Philadelphia, PA (Sports Network) - It has been a few years since Notre Dame factored into the BCS, with only two double-digit win totals since Lou Holtz led the Fighting Irish to an 11-1 record and a second-place finish in 1993.
Tyrone Willingham led Notre Dame to a 10-3 record in his first season in 2002, but the team finished the season just 17th nationally. Charlie Weis posted the same 10-3 mark in 2006, also resulting in a final ranking of 17 in the Top 25.
Einstein's famous formula of E = MC2 is mirrored in the 2012 Notre Dame football program, specifically on the defensive side of the football, and it is a formula that coach Brian Kelly has adopted thanks in large part to the scheme of defensive coordinator Bob Diaco, whose 3-4 no-crease defensive front is paying huge dividends in 2012, making Notre Dame relevant again.
The left side of the equation comes from the energy level that is displayed throughout the Irish defense.
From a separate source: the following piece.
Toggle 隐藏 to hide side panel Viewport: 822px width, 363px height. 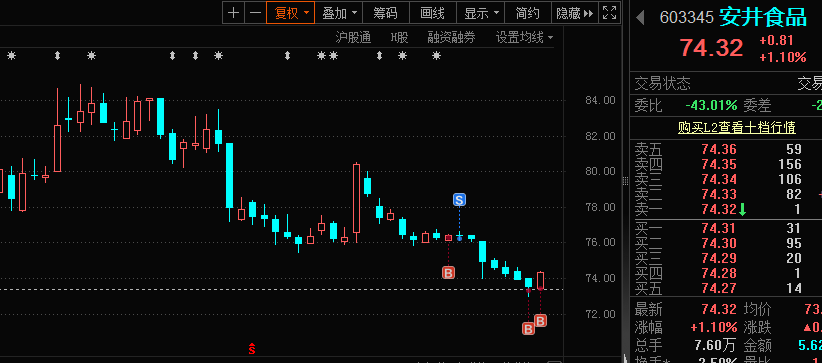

It is an energy that reverberates throughout the entire team and, for that matter, a fan base desperate to relive the glory days of old.
The right side of the equation is what causes the elevated energy level and that is a defense that is bigger and faster than in years past, one that has matured into a group that is now taking the fight to opposing offenses instead of just surviving the day.
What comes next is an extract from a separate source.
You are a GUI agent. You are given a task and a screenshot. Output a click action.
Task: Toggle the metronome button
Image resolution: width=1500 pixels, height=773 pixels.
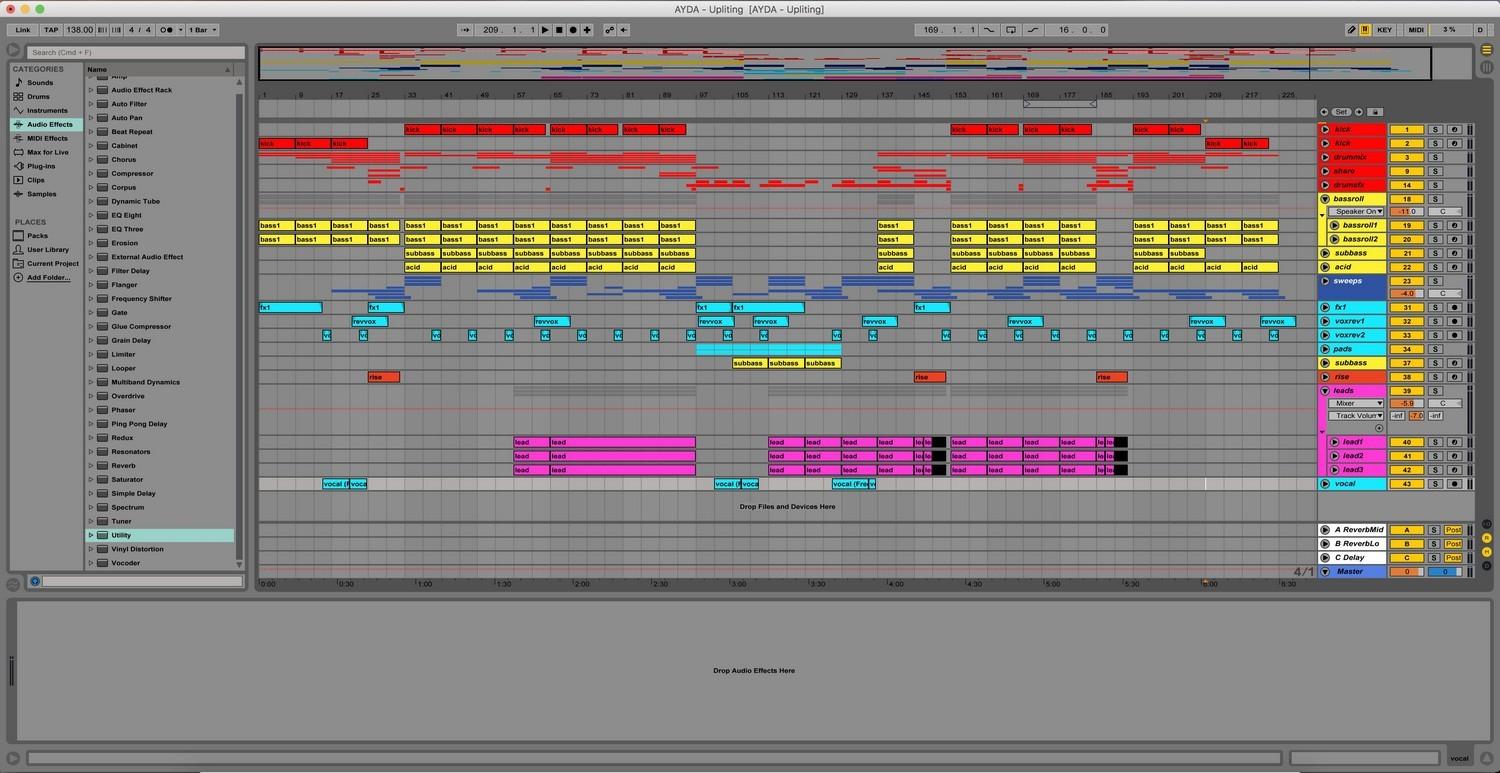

It starts up front, with a line that features a pair of 300-pounders at the end positions in senior Kapron Lewis-Moore (6-foot-4, 306) and sophomore Stephon Tuitt (6-6, 303), and monster nose guard Louis Nix III (6-3, 326). Tuitt has thrived in his pursuit of opposing quarterbacks this season, recording a team-high six sacks in the first four games.
Behind the oversized defensive line is a quartet of big linebackers, headlined by Notre Dame's defensive jewel in two-time All-American Manti T'eo in the middle. The 6-foot-2, 255-pounder is regarded as perhaps the very best linebacker in the country and has certainly played like it in 2012, leading Notre Dame in tackles (38), while recording three interceptions and two fumble recoveries.
A complete package at linebacker, T'eo has size, speed, football acumen and killer instincts. The remainder of the starting linebacking corps consists of juniors Prince Shembo (6-2, 250) and Danny Spond (6-2, 248), and senior Dan Fox (6-3, 240).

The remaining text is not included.